ELV

Informatie over ELV voor huisartsen.

Vragen & antwoorden

  • ELV laag complex (voor een enkelvoudige aandoening). De huisarts heeft de verantwoordelijkheid voor de medische zorgverlening.
  • ELV hoog complex (voor meerdere en elkaar beïnvloedende aandoeningen of beperkingen). ADL worden van de patiënt overgenomen en er wordt toezicht en sturing geboden De specialist ouderengeneeskunde heeft de medische verantwoordelijkheid bij hoog complexe zorg. Deze verantwoordelijkheid kan ook worden overgedragen aan een arts verstandelijk gehandicapten (AVG).
  • ELV voor palliatief terminale zorg (PTZ) (waarbij de levensverwachting van de patiënt volgens de behandelend arts gemiddeld drie maanden of korter zal zijn).
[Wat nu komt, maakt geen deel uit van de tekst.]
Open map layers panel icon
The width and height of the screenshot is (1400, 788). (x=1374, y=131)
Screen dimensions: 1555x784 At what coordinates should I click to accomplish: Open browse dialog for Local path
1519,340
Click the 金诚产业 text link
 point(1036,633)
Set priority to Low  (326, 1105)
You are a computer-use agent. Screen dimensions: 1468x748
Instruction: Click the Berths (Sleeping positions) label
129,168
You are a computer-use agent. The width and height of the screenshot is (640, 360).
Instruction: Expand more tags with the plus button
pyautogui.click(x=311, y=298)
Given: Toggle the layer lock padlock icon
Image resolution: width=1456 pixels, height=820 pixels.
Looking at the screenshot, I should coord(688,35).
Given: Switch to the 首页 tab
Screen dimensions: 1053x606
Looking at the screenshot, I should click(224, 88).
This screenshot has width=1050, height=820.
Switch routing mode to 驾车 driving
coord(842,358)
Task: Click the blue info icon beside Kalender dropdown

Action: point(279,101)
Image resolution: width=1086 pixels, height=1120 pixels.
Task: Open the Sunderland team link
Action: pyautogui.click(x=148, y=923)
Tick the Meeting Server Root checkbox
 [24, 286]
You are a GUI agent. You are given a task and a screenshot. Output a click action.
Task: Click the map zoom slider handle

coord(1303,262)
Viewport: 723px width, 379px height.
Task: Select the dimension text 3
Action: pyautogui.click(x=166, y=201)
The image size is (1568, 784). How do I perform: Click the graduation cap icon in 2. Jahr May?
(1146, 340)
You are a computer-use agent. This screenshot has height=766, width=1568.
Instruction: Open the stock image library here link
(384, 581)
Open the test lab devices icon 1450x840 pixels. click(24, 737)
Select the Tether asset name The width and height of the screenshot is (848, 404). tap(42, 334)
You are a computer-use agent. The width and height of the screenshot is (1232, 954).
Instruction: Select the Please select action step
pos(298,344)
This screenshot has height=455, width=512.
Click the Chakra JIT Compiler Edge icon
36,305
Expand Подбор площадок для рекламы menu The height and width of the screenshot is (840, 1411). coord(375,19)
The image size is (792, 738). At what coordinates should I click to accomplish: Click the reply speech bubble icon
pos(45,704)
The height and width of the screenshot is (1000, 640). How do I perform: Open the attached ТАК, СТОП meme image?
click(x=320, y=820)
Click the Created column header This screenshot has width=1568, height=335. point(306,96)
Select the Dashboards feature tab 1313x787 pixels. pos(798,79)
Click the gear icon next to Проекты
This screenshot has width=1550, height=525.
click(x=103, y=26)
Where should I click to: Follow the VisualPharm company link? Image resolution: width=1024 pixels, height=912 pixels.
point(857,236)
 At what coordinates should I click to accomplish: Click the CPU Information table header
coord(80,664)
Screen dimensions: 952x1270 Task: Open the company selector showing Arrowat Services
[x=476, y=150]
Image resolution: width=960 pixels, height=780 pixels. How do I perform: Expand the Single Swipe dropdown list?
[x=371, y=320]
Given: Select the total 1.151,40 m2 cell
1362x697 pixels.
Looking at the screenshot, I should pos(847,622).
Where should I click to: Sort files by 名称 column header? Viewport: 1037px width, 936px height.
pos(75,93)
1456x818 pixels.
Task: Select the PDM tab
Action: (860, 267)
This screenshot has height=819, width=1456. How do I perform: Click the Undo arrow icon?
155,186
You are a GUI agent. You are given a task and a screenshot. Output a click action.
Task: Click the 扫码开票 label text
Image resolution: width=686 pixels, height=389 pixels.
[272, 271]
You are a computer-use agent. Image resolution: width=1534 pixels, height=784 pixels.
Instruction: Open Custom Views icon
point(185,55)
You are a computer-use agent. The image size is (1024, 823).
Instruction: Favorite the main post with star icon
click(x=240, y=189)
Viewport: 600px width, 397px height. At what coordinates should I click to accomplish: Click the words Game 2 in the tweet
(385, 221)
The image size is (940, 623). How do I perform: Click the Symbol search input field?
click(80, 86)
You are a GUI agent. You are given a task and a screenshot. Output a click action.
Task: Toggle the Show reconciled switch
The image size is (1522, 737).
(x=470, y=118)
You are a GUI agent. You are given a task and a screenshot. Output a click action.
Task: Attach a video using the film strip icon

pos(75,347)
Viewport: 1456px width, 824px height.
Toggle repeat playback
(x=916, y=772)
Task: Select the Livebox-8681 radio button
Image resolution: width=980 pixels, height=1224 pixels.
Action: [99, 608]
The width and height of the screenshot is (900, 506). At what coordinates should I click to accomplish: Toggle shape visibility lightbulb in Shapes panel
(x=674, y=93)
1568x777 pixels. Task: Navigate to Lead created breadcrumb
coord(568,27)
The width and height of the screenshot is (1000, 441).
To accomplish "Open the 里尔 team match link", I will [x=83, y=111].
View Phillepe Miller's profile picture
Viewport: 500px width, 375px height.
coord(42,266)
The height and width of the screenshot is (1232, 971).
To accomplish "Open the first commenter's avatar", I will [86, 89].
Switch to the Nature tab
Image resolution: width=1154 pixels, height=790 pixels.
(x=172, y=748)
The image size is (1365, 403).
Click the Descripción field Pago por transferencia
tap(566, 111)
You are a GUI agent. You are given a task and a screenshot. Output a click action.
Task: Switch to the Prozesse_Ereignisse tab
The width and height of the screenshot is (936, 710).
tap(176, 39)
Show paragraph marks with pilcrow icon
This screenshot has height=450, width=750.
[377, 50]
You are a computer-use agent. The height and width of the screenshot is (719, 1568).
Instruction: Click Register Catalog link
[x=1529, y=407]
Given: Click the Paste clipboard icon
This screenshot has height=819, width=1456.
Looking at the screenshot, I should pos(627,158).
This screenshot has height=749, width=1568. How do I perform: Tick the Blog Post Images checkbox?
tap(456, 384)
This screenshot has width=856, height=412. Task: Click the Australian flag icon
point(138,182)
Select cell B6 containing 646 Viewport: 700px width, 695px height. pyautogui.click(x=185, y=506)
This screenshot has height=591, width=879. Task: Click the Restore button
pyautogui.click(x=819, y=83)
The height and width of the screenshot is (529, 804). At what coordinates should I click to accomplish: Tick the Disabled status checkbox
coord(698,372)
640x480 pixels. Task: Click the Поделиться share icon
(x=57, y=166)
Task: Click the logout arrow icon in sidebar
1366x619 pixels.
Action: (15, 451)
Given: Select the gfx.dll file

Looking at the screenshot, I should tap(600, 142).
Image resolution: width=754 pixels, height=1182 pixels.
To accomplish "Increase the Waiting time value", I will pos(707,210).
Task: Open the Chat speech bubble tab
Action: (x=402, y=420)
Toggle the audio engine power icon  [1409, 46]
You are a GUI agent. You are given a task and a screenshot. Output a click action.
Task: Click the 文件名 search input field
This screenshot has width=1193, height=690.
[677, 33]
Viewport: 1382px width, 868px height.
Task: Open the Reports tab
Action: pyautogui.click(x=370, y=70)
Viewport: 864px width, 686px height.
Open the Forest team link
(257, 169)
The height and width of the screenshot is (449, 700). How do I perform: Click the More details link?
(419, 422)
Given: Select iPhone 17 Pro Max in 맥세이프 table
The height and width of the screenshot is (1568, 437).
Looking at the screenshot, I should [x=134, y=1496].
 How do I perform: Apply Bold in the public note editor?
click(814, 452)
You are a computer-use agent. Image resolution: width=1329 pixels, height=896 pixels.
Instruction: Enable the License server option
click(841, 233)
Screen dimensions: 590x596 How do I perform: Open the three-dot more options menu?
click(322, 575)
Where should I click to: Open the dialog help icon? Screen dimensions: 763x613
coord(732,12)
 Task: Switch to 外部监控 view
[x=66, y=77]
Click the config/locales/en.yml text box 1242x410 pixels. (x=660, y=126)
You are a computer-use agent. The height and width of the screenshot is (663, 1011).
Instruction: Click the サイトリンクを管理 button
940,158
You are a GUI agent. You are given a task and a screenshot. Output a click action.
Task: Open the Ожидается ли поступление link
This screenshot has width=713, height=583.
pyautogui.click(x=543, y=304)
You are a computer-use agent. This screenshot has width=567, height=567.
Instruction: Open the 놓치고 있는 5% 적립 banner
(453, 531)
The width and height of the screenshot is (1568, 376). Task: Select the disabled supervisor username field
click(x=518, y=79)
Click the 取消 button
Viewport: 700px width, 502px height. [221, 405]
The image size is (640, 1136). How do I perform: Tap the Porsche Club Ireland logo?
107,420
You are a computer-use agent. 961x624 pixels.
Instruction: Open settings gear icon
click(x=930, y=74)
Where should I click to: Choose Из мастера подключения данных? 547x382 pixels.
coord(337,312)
ADL worden van de patiënt veelal overgenomen, aansluitend bij het verloop van deze terminale levensfase.

De ELV-zorg bestaat uit:

  • Verblijf voor zorg die medisch noodzakelijk is (inclusief huisvestingskosten; inventaris, eten en drinken, schoonmaak, linnengoed, outillagemiddelen etc)
  • 24-uurs beschikbaarheid en zorglevering van verpleging en/of verzorging
  • Geneeskundige zorg geleverd door de specialist ouderengeneeskunde en arts verstandelijk gehandicapten
  • Paramedische zorg (fysiotherapie, oefentherapie Mensendieck/Cesar, logopedie, diëtetiek en ergotherapie) die samenhangt met de indicatie voor dit verblijf

Deze zorg valt niet onder ELV-zorg:

  • Paramedische zorg die niet samenhangt met de indicatie voor verblijf. Dat betekent dat indien een patiënt thuis al paramedische zorg ontvangt, voor een andere indicatie dan die waarvoor hij/zij in het eerstelijnsverblijf is opgenomen, en deze zorg wordt voortgezet, deze zorg niet onder de ELV-zorg valt
  • Farmaceutische zorg
  • De geneeskundige zorg geleverd door de huisarts

Bij laag complexe zorg ligt het hoofdbehandelaarschap in principe bij de huisarts. Bij hoog complexe zorg valt de patiënt onder de medische verantwoordelijkheid van de specialist ouderengeneeskunde zowel overdag als inde ANW-uren. Afwijkingen van dit uitgangspunt zijn mogelijk, indien hierover andere regionale, lokale of op de situatie van de patiënt afgestemde afspraken zijn gemaakt.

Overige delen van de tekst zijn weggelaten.